Instruções de trabalho -> Contabilize as linhas dos registros abaixo que contêm a palavra "grid", considerando a distinção entre maiúsculas e minúsculas, e informe apenas o número obtido.

Dados de entrada ->
****************
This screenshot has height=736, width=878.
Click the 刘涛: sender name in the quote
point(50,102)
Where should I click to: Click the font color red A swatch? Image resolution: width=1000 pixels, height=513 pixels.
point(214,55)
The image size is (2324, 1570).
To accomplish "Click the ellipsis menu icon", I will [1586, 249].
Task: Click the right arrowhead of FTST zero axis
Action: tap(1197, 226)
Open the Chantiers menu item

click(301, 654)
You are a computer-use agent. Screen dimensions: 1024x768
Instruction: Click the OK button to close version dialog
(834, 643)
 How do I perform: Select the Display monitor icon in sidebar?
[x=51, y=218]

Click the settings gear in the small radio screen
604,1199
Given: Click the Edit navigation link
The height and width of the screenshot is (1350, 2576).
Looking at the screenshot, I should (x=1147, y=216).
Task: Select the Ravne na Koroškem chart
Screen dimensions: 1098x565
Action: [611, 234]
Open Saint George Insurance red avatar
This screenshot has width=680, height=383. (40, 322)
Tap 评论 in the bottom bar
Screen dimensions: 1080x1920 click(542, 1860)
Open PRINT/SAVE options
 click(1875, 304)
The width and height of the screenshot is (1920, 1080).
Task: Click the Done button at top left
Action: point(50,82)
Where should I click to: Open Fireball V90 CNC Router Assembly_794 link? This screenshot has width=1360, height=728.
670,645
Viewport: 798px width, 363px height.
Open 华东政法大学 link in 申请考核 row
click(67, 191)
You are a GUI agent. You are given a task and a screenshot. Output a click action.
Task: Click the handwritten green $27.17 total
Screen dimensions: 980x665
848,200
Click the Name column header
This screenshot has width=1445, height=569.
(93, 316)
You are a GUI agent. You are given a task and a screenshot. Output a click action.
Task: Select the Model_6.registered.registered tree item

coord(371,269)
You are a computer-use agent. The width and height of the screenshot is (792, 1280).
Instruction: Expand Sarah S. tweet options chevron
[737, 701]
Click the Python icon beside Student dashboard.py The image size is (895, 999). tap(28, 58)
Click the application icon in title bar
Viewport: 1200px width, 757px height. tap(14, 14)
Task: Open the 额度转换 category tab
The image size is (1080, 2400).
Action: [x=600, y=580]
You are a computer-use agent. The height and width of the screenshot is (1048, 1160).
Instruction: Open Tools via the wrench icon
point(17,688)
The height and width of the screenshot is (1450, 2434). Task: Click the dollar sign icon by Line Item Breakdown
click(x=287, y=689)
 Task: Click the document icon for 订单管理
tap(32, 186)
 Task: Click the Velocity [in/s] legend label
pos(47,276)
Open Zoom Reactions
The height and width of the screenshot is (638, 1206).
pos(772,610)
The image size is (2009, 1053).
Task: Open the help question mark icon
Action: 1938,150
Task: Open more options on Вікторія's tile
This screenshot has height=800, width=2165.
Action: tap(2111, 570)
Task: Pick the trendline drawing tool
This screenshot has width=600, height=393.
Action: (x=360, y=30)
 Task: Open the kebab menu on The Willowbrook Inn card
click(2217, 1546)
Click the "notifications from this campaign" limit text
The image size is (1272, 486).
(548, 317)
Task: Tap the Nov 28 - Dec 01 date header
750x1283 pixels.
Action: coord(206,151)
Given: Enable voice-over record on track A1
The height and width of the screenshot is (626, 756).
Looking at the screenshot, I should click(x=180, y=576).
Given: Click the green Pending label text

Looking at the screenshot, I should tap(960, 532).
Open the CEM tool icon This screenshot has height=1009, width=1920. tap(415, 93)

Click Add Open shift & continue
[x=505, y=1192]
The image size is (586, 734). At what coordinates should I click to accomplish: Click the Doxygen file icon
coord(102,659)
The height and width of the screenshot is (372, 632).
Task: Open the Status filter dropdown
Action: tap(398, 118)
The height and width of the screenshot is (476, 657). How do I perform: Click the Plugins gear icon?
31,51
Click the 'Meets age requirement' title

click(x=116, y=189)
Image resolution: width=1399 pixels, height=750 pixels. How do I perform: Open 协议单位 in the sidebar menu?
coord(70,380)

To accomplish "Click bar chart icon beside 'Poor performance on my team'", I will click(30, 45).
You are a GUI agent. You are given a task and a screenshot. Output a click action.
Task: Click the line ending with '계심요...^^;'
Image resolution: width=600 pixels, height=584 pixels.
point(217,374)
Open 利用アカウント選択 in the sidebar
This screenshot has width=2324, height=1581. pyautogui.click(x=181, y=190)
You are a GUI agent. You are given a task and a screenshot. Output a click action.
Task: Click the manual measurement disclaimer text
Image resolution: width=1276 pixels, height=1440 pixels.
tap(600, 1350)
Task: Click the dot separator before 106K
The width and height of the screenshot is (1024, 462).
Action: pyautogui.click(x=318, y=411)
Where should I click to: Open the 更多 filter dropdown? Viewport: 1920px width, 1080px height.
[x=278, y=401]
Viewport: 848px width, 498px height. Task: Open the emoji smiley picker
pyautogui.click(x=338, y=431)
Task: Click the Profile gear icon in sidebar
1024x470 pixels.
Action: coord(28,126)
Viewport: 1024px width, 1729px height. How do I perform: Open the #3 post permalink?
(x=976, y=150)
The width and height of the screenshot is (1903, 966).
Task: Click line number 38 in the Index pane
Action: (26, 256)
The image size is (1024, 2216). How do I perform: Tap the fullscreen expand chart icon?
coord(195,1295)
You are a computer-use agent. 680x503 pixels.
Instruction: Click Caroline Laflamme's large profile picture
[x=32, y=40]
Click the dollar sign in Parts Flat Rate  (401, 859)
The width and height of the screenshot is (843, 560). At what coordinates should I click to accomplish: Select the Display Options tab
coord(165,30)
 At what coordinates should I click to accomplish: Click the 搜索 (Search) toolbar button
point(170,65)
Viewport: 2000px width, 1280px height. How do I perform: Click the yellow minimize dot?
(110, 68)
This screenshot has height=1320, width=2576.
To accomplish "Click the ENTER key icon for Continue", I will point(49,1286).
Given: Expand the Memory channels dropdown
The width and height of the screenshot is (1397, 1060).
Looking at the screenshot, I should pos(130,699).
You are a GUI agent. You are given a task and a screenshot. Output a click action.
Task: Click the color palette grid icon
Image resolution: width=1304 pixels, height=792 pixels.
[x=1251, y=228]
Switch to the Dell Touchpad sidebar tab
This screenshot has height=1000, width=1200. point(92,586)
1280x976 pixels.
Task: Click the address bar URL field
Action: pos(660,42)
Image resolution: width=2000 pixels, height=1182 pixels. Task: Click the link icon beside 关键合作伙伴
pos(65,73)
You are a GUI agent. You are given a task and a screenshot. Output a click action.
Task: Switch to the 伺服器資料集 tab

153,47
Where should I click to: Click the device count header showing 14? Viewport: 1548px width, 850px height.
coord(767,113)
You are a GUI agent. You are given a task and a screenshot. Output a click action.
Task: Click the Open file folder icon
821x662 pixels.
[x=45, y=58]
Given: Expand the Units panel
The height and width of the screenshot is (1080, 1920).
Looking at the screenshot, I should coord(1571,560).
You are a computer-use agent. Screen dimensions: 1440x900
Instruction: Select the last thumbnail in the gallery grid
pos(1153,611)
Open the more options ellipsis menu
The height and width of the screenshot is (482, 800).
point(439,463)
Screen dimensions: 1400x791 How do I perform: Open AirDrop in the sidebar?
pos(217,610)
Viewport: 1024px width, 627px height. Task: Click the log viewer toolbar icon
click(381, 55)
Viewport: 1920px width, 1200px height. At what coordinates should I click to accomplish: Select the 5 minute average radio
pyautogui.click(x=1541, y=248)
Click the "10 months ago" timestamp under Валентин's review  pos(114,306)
****************
Resultado final -> 2